[RECORDED INFORMATION — start]

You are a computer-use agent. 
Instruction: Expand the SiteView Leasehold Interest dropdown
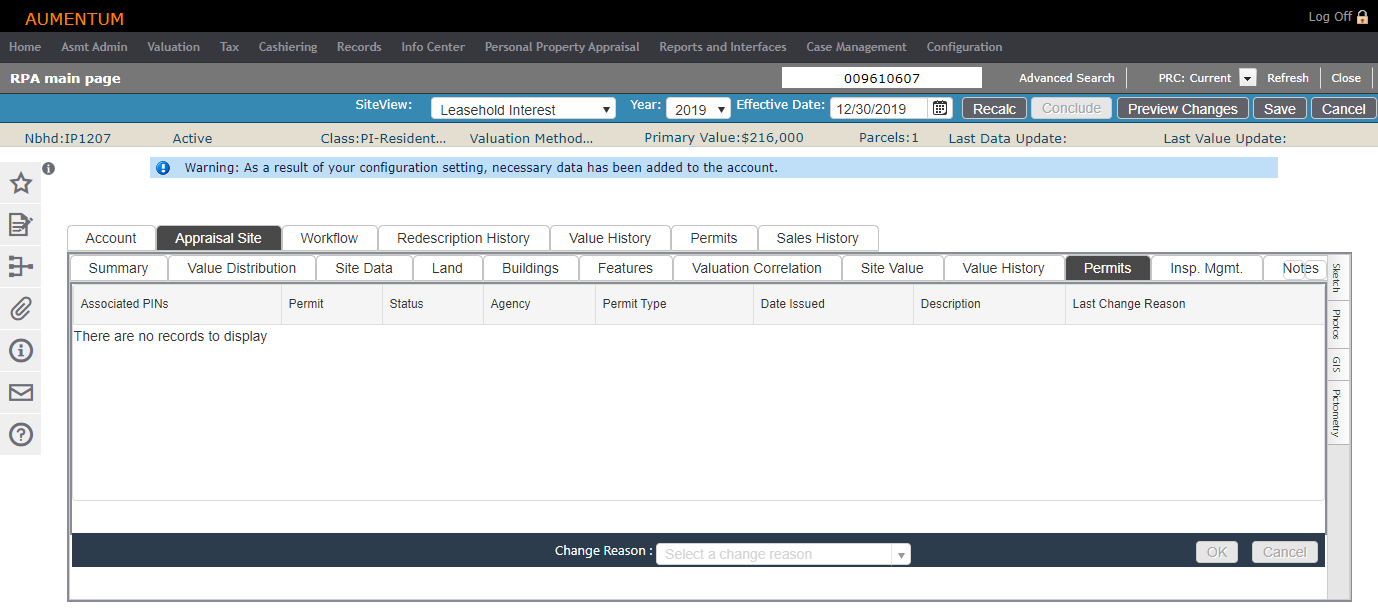[523, 110]
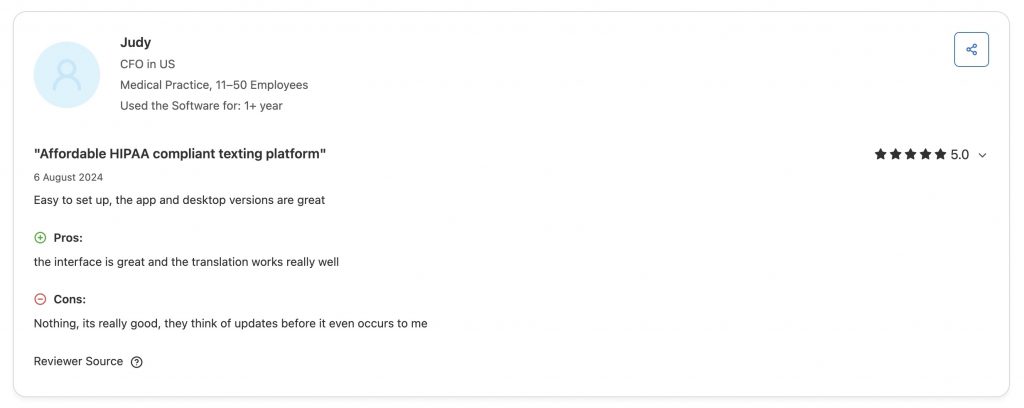Click the Reviewer Source label
The height and width of the screenshot is (408, 1024).
(x=78, y=361)
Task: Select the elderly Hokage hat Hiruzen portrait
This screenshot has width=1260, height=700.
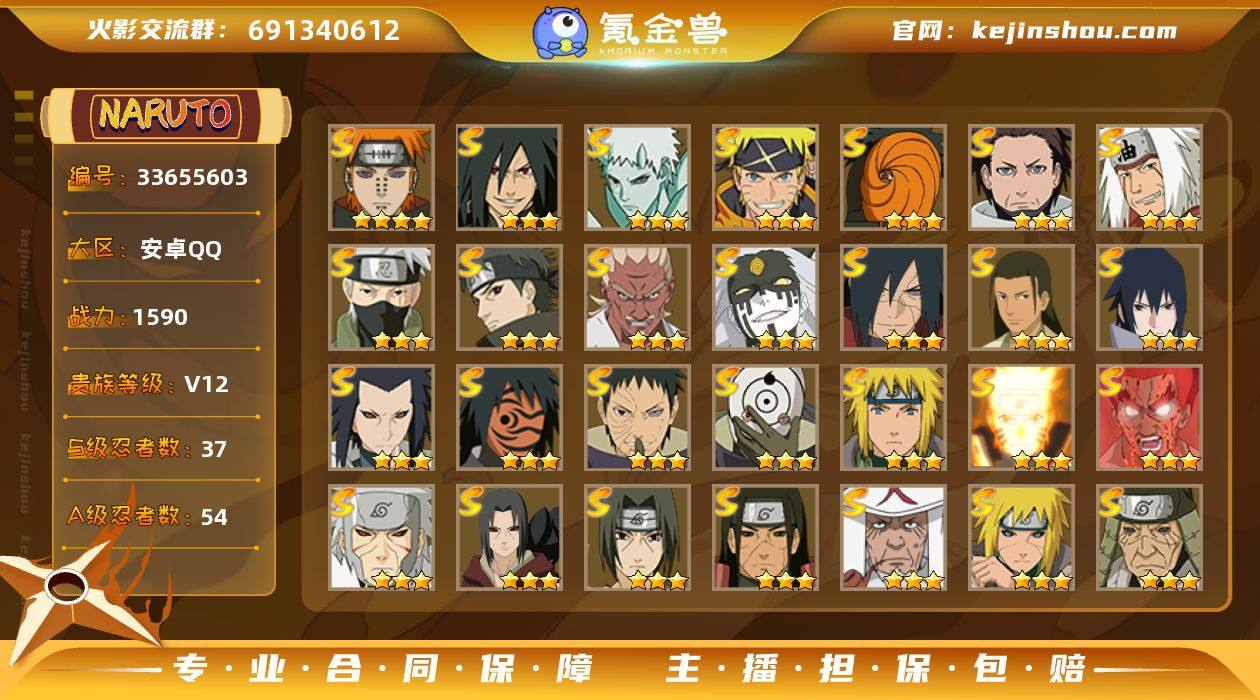Action: click(x=893, y=538)
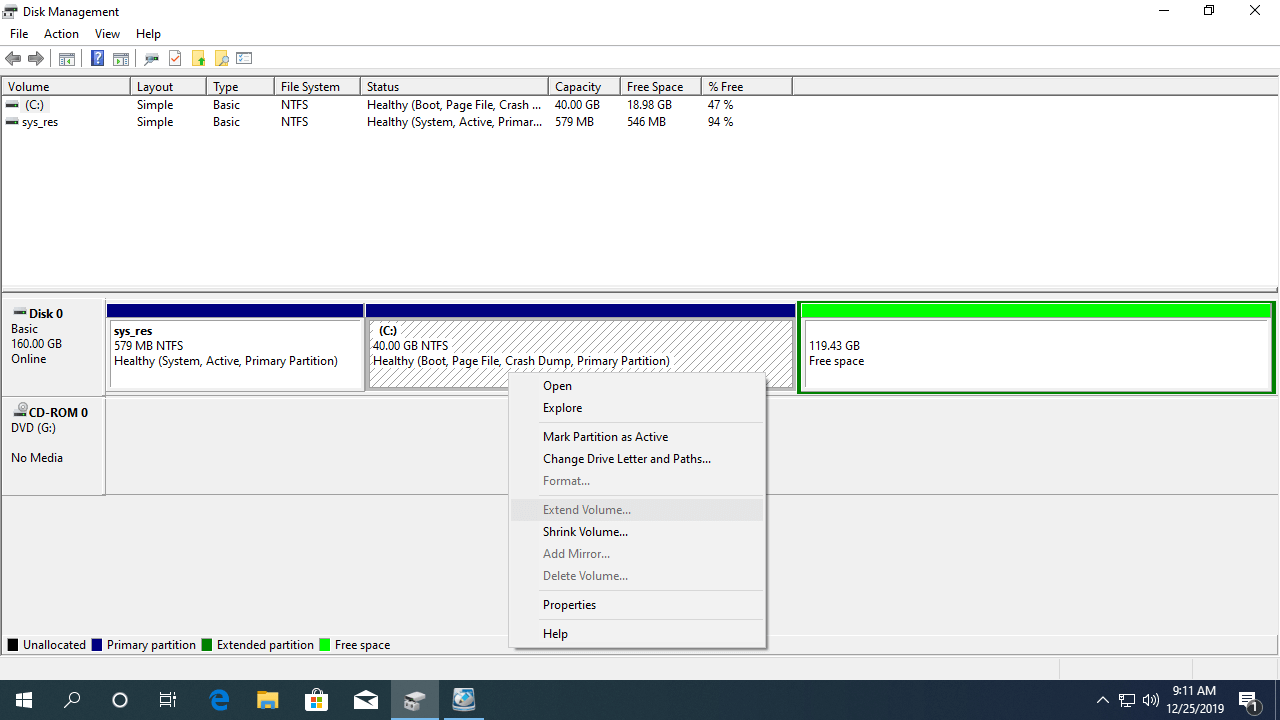Select the sys_res partition block on Disk 0
The height and width of the screenshot is (720, 1280).
click(x=235, y=354)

[RECORDED INFORMATION — finish]

#### [TASK DIRECTIONS]
Leave the pictures out and output the rest of the data word for word.

#### [RESULT]
You are a computer-use agent. 
Instruction: Expand the SiteView Leasehold Interest dropdown
[523, 110]
Click the Reviewer Source label
The height and width of the screenshot is (408, 1024).
(x=78, y=361)
Task: Select the elderly Hokage hat Hiruzen portrait
This screenshot has width=1260, height=700.
Action: click(x=893, y=538)
Select the sys_res partition block on Disk 0
The height and width of the screenshot is (720, 1280).
click(x=235, y=354)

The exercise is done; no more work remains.